Am 19. Mai fand, u.a. mit unterstützt vom SchülerInnenforum Hamburg, hier in Hamburg zum ersten Mal die TINCON statt – die Teenageinternetwork Convention. Eine Konferenz für Jugendliche von 13-21 Jahren rund um das Thema digitale Jugendkultur. 10 Stunden volles Programm mit Talks, Diskussionen, Workshops und jede Menge Spaß beim intermedialem Austausch in der Kulturfabrik Kampnagel – mit insgesamt gut 1500 teilnehmenden Schüler*innen und auch Studierenden.

Bühne der TINCON mit bunten Schildern, auf denen TINCON steht. Auf einer Projektionsfläche sind die Partner und Sponsoren zu lesen: Zeit-Stiftung, Kurt-Körber-Stiftung, SKH, LI Hamburg, FUNK, NJOY, Google, Carlsen, Samsung.

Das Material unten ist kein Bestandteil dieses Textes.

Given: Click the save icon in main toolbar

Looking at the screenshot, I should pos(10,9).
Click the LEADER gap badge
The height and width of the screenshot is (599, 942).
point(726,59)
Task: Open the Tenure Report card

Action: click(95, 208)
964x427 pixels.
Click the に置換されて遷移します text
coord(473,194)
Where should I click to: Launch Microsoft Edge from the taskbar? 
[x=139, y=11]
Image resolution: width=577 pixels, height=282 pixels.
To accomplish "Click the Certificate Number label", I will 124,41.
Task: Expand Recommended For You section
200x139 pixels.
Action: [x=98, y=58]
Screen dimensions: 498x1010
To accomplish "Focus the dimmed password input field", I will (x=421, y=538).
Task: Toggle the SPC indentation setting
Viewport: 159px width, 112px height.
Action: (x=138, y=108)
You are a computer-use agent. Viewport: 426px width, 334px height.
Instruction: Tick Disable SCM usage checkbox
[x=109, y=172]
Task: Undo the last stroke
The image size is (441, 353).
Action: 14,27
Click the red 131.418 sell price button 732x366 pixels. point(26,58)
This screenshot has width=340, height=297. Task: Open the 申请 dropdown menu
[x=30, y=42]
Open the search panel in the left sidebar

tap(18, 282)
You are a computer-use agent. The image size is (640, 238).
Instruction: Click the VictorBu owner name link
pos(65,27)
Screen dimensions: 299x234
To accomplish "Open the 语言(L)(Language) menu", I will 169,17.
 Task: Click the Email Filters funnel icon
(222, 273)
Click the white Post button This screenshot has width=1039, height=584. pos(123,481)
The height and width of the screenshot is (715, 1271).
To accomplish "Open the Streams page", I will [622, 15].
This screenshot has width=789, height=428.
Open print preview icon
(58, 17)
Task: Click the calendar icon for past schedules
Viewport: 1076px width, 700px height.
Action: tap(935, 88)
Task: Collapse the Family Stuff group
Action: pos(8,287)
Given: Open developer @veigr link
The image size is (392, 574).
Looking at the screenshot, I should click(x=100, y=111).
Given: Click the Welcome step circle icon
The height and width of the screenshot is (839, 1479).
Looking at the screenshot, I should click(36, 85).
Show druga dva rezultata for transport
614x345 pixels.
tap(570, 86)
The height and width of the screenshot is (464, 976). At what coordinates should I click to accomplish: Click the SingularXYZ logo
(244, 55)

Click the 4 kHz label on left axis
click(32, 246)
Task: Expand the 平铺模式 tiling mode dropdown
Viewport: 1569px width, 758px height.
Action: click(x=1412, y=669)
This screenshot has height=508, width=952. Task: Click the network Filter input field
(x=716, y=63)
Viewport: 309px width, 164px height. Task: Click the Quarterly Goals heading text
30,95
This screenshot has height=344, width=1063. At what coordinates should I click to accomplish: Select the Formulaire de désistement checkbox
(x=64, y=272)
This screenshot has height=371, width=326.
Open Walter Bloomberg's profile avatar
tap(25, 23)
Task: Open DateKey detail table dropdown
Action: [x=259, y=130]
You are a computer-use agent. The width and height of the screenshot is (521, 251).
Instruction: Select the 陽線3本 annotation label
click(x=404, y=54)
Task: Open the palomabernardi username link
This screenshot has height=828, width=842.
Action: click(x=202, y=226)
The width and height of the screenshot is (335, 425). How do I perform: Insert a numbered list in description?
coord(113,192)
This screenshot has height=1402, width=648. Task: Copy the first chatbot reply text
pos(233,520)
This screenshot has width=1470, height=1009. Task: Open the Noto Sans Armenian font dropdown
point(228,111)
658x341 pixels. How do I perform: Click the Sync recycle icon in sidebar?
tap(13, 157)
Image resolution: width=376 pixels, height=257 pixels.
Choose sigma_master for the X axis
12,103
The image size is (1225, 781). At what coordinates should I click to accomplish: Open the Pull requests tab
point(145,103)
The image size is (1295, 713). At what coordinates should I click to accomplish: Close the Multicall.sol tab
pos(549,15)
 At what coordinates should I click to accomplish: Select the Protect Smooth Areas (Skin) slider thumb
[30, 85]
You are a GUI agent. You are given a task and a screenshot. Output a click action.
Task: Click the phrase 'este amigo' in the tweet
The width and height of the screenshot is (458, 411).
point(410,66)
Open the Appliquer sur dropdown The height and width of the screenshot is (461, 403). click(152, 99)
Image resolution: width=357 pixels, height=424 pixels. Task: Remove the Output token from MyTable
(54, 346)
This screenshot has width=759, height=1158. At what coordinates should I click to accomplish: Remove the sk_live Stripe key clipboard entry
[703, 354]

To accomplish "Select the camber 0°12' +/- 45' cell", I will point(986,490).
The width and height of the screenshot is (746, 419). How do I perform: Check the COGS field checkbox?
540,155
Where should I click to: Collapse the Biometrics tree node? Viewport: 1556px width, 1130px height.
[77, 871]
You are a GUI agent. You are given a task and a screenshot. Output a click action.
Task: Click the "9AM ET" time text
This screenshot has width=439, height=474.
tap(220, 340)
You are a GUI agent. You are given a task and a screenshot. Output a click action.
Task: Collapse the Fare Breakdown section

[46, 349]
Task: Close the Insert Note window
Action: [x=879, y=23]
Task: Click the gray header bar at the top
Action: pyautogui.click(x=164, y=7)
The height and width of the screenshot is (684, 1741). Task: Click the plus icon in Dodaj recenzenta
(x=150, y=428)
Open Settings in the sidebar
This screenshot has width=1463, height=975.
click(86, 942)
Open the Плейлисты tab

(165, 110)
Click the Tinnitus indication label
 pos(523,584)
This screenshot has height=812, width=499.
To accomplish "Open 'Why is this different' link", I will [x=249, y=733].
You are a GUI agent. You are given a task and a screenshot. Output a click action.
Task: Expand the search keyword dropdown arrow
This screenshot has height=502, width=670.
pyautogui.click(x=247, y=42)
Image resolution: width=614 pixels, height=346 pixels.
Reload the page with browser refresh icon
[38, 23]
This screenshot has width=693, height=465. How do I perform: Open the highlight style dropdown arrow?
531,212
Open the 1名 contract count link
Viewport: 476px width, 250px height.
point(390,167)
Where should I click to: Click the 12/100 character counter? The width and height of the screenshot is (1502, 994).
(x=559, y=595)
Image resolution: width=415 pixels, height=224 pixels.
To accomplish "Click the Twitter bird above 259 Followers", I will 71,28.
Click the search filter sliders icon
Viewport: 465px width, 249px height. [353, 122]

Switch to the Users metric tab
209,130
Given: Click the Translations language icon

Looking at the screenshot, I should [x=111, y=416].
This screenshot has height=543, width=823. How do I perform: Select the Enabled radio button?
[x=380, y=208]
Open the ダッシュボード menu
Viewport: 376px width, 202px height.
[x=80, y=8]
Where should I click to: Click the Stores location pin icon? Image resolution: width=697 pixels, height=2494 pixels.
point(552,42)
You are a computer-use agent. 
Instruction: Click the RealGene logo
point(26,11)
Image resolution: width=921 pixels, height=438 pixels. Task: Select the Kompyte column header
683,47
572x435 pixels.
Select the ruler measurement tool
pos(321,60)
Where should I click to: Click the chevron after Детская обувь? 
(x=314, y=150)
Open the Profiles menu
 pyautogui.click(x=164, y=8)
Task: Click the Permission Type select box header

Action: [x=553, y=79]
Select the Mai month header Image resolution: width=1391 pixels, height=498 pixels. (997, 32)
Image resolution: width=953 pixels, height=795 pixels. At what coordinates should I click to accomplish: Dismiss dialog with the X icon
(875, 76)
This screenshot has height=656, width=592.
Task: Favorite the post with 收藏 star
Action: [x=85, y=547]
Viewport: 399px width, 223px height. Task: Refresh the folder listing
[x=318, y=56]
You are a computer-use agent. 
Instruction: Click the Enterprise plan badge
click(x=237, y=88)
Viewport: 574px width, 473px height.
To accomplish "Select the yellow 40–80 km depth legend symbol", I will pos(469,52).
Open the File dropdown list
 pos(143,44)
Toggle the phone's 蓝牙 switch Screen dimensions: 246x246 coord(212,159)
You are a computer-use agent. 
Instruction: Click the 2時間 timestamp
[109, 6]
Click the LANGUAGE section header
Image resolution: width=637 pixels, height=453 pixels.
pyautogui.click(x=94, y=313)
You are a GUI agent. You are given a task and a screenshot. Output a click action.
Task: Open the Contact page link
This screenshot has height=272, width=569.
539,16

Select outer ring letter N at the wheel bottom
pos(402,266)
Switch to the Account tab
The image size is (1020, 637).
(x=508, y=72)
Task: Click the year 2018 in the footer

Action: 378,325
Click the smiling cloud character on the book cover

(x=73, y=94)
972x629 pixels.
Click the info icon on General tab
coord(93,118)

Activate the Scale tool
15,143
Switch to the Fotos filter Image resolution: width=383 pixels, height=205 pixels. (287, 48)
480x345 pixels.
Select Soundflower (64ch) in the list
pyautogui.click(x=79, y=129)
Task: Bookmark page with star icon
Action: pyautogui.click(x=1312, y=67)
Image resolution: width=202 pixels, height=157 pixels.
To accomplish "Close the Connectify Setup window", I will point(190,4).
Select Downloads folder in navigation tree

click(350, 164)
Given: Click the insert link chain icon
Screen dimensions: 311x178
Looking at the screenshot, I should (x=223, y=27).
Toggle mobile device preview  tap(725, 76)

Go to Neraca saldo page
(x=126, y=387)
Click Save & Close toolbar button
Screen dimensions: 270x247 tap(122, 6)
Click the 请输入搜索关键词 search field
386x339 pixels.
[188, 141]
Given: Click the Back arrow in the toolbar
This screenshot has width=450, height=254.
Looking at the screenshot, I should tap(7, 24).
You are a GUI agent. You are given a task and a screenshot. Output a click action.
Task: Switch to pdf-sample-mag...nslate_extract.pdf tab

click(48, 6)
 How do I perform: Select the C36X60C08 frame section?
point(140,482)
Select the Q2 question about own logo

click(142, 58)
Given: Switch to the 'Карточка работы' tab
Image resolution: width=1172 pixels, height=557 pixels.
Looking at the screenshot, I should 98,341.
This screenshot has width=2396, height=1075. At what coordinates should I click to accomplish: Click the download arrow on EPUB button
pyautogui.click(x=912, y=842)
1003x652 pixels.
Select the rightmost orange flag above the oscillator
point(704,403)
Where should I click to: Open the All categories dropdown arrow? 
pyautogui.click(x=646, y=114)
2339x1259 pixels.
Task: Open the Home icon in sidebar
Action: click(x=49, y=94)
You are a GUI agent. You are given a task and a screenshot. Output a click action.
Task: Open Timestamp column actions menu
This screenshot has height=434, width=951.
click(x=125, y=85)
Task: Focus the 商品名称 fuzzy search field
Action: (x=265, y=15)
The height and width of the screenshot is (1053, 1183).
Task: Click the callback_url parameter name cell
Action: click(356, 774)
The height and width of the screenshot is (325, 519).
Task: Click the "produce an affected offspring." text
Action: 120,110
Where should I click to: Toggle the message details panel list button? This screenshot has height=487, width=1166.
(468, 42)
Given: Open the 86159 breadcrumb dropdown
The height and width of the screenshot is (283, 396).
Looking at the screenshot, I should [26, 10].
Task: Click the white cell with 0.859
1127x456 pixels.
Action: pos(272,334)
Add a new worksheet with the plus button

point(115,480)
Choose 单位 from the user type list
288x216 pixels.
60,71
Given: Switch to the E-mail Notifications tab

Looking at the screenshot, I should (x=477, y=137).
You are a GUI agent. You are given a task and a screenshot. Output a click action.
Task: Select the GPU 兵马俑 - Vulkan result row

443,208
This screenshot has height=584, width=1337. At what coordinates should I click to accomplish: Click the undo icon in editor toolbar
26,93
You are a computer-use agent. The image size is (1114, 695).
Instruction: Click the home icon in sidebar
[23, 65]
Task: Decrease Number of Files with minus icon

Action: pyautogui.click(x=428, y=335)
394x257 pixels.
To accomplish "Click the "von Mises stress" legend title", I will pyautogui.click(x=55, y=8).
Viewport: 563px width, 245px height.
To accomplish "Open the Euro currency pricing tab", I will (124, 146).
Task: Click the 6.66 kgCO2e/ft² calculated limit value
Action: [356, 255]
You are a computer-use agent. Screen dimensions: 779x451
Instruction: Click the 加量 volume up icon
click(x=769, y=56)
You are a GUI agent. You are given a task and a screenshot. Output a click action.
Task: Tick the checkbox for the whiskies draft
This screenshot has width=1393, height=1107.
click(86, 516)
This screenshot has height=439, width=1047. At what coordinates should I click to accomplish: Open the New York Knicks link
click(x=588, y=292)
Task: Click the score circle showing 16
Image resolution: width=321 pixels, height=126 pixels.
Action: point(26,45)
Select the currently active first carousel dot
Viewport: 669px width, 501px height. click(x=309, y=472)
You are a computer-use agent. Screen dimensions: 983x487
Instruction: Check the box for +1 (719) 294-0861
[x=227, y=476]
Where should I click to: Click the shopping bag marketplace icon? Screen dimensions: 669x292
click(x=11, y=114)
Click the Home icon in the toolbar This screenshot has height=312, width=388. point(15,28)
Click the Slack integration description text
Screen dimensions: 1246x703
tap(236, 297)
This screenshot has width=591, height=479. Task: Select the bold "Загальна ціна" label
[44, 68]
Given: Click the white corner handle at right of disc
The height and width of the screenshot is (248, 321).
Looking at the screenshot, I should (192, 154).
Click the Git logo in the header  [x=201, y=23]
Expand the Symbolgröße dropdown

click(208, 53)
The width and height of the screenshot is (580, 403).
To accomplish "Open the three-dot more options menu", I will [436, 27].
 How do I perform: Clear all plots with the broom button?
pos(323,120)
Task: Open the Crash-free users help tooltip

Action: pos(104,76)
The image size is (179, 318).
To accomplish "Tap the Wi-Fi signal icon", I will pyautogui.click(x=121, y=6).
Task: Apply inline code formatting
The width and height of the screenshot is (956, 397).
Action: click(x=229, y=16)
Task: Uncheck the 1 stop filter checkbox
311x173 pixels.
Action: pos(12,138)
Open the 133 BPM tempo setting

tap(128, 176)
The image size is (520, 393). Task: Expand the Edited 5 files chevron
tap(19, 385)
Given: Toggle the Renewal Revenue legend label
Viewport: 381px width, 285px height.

Und da genau diese Art der Auseinandersetzung mit der digitalen Kultur ein sehr wichtiges Thema ist auch für die Ausbildung der angehenden Lehrer*innen, waren auch wir vom Medienzentrum zusammen mit unseren studentischen Mitarbeitern aktiv dabei – und zwar unter dem Motto Learning by Doing (and Thinking…!):

»Show me your data protection!«

Ein Bild des Workshops mit dem Sprecher vorne an einem großen Monitor und den Zuhörer*innen, die auf gelben Plastikstühlen sitzen und Zuhören. Hinter den sitzenden Zuhörer*innen steht der Schulsenator Thies Rabe und hört ebenfalls zu.In einem Workshop zum Thema »Datenschutz – Show me your data protection!« haben wir gemeinsam mit den Jugendlichen darüber gesprochen, was sie eigentlich zum Schutze ihrer Privatsphäre tun und dazu angeregt, mal darüber nachzudenken, welche Bedeutung Datenschutz für sie und auch für unser Verständnis einer freien Gesellschaft hat. Insbesondere, als wir dann mal gemeinsam in ihren Smartphones geschaut haben, welche Informationen sie über Apps permanent so preisgeben, wurden sie dann doch nachdenklich… Ein wichtiges Thema, das auf jeden Fall mehr Platz in den Schulen verdient hat!

 

Mein Passwort ist doch sicher, oder?!

Den Brückenschlag zwischen Theorie und Praxis konnten wir dann direkt nach dem Workshop an unserem Infotisch zum Thema Datenschutz liefern. Mit dem kostenlosen Tool ophCrack und den sog. Rainbow Tables hackten wir gemeinsam mit den Jugendlichen unsichere Windows Passwörter und sensibilisierten die Zuhörerschaft. Mit einigem Erfolg! Denn sogar vermeintlich gute Passwörter (12 Zeichen mit Klein- und Großbuchstaben, Zahlen und Sonderzeichen) wurden in Sekundenschnelle geknackt – und zwar nicht von einem Supercomputer oder einer Serverfarm von Amazon, sondern von einem Einplatinencomputer im Kreditkartenformat.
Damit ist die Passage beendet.